SARS-CoV-2 RT-qPCR Ct values in saliva and nasopharyngeal swab samples for disease severity prediction

J Oral Microbiol. 2023 May 17;15(1):2213106. doi: 10.1080/20002297.2023.2213106. eCollection 2023.

Abstract

Background: Comparison of clinical value of RT-qPCR-based SARS-CoV-2 tests performed on saliva samples (SSs) and nasopharyngeal swab samples (NPSs) for prediction of the COVID-19 disease severity.

Methods: Three paired SSs and NPSs collected every 3 days from 100 hospitalised COVID-19 patients during 2020 Jul-2021 Jan were tested by RT-qPCR for the original SARS-CoV-2 virus and compared to 150 healthy controls. Cases were divided into mild+moderate (Cohort I, N = 47) and severe disease (Cohort II, N = 53) cohorts and compared.
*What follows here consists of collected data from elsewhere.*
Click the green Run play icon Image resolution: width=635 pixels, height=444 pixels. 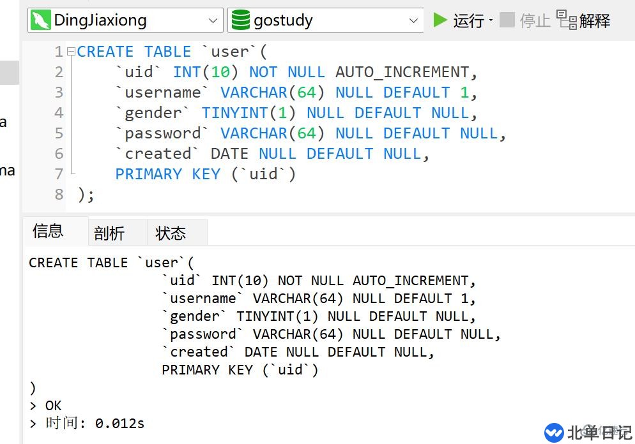440,20
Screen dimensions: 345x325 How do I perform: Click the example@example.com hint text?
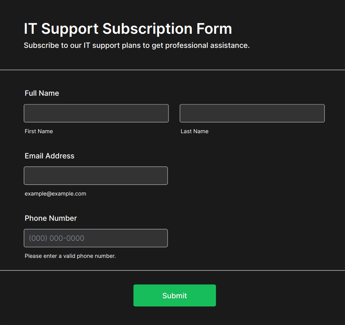(55, 194)
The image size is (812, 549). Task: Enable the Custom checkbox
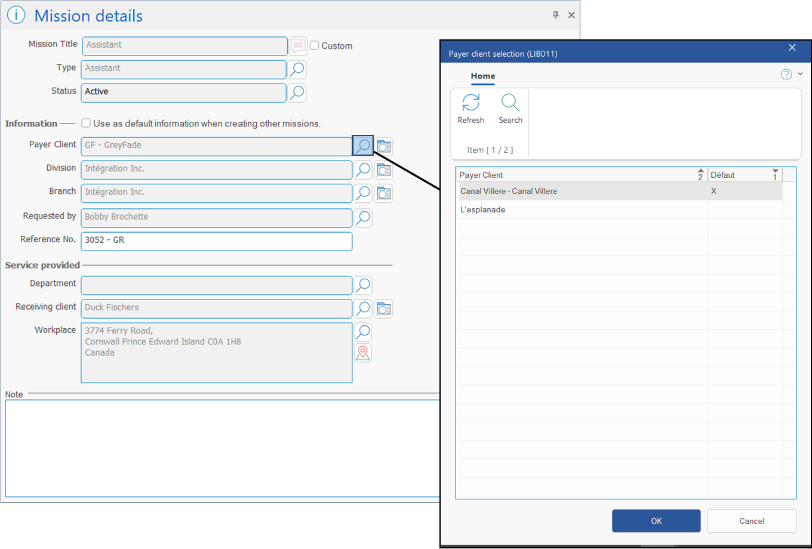pos(315,45)
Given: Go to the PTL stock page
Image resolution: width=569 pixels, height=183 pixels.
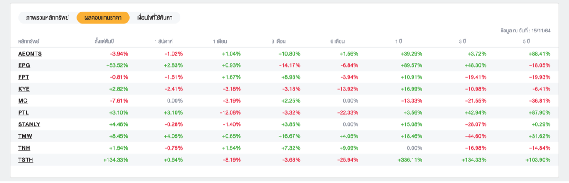Looking at the screenshot, I should pos(24,112).
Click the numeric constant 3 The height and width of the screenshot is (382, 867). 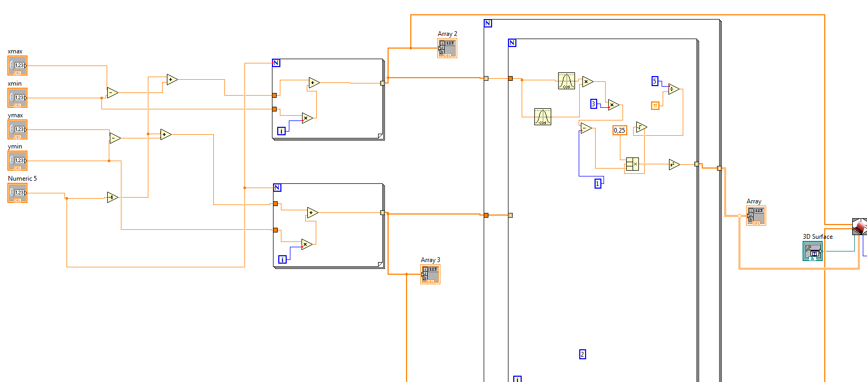pos(593,104)
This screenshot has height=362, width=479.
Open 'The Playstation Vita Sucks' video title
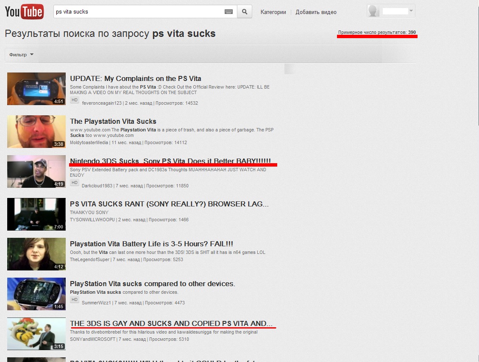113,121
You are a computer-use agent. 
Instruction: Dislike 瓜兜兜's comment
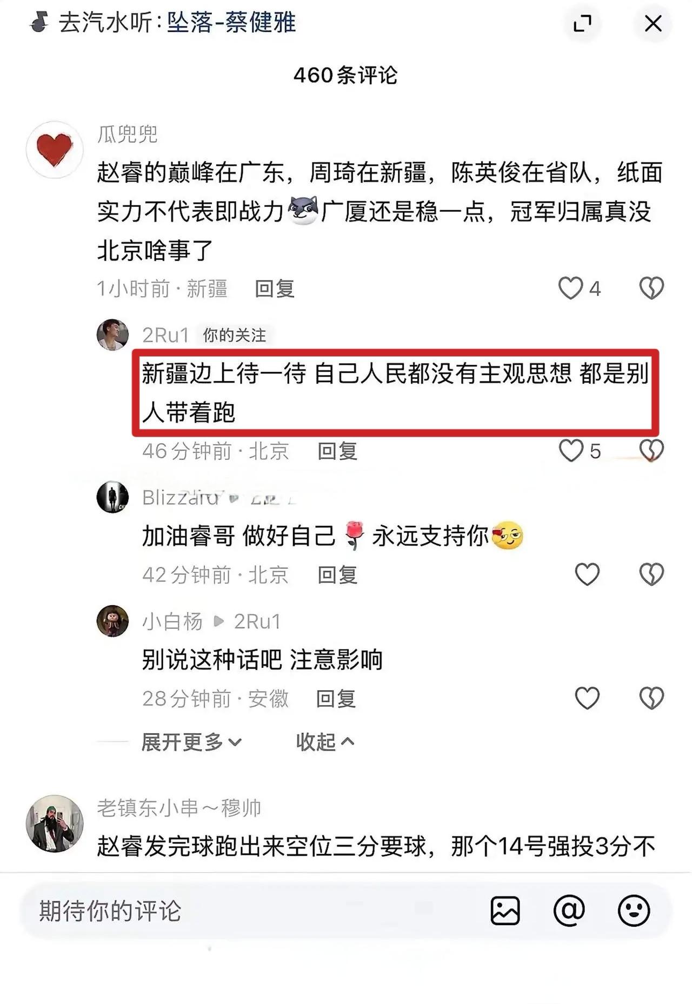651,288
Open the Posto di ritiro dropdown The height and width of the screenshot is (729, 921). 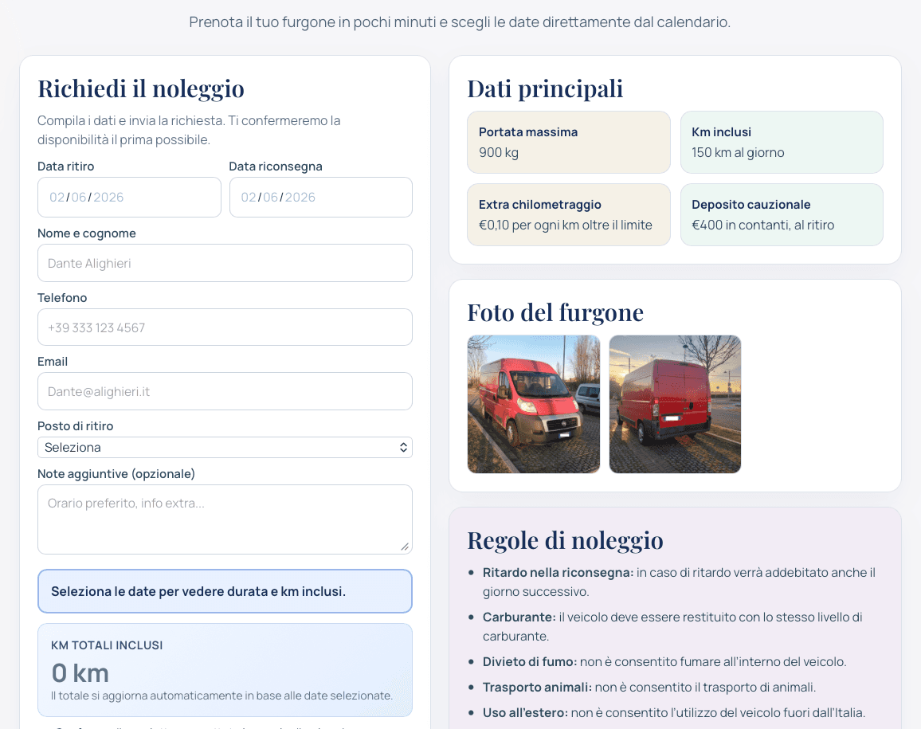tap(225, 447)
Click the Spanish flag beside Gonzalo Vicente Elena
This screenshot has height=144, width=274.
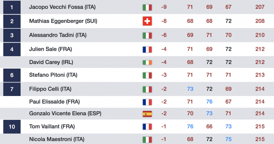[147, 114]
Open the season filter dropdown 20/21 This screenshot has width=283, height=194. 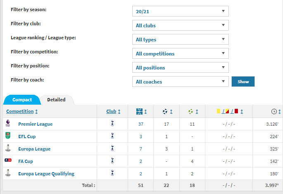[181, 11]
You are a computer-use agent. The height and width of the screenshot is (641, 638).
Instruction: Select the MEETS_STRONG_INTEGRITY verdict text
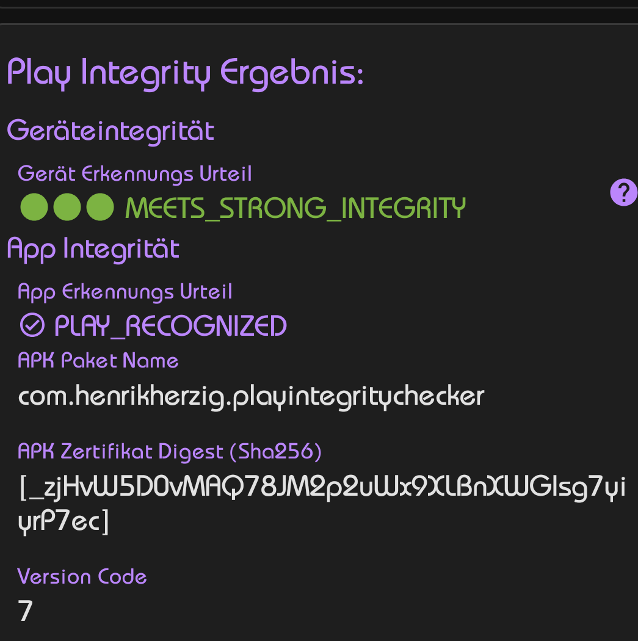click(295, 208)

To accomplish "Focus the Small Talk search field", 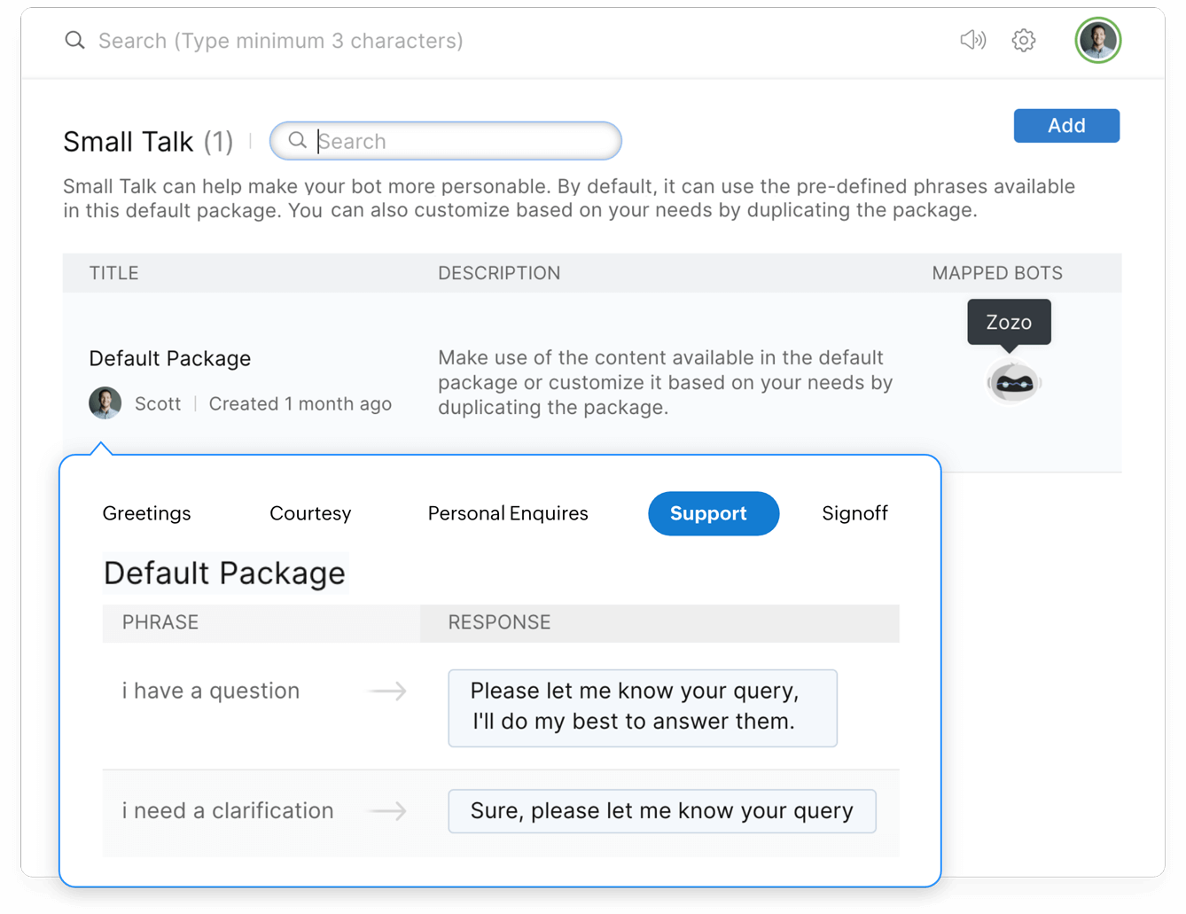I will pos(461,141).
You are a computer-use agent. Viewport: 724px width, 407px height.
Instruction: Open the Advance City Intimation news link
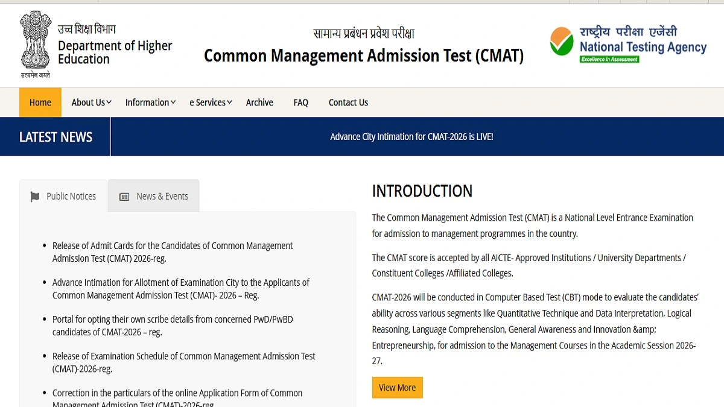point(411,136)
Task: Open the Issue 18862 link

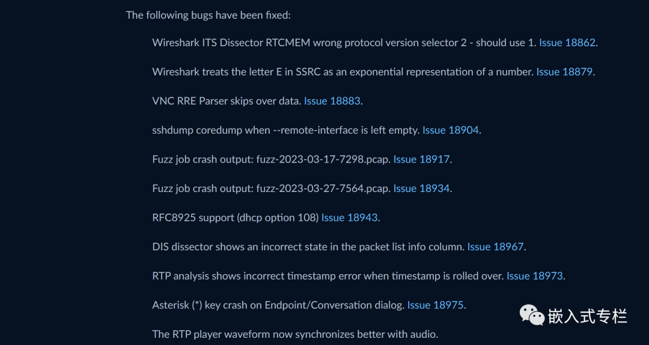Action: (567, 43)
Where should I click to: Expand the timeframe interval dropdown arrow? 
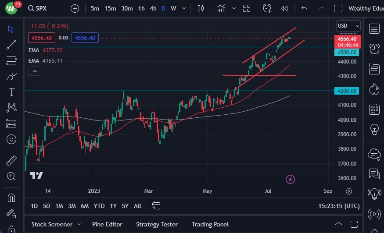[183, 8]
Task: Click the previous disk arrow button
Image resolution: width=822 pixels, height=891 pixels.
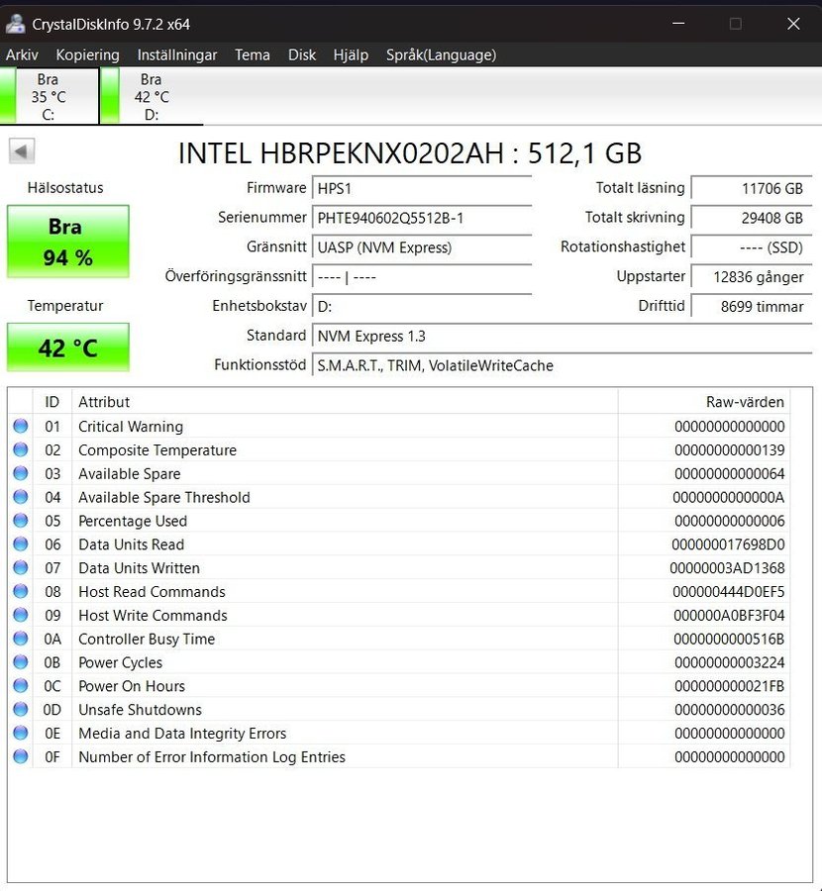Action: pyautogui.click(x=22, y=151)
Results: SARS-CoV-2 was detected in 65% (91/140) vs. 53% (82/156) of NPSs and 49% (68/139) vs. 48% (75/157) of SSs collected from Cohort I and II, respectively, resulting in the total respective detection rates of 58% (173/296) vs. 48% (143/296) (P = 0.017). Ct values of SSs were lower than those of NPSs (mean Ct = 28.01 vs. 30.07, P = 0.002). Although Ct values of the first SSs were significantly lower in Cohort I than in Cohort II (P = 0.04), it became negative earlier (mean 11.7 vs. 14.8 days, P = 0.005). Multivariate Cox proportional hazards regression analysis showed that Ct value ≤30 from SSs was the independent predictor for severe COVID-19 (HR = 10.06, 95% CI: 1.84-55.14, P = 0.008).

Conclusion: Salivary RT-qPCR testing is suitable for SARS-CoV-2 infection control, while simple measurement of Ct values can assist in prediction of COVID-19 severity.

Keywords: COVID-19; Ct values; RT-qPCR; SARS-CoV-2; saliva; severity; viral dynamics.

Grants and funding

No funding was received for conducting this study.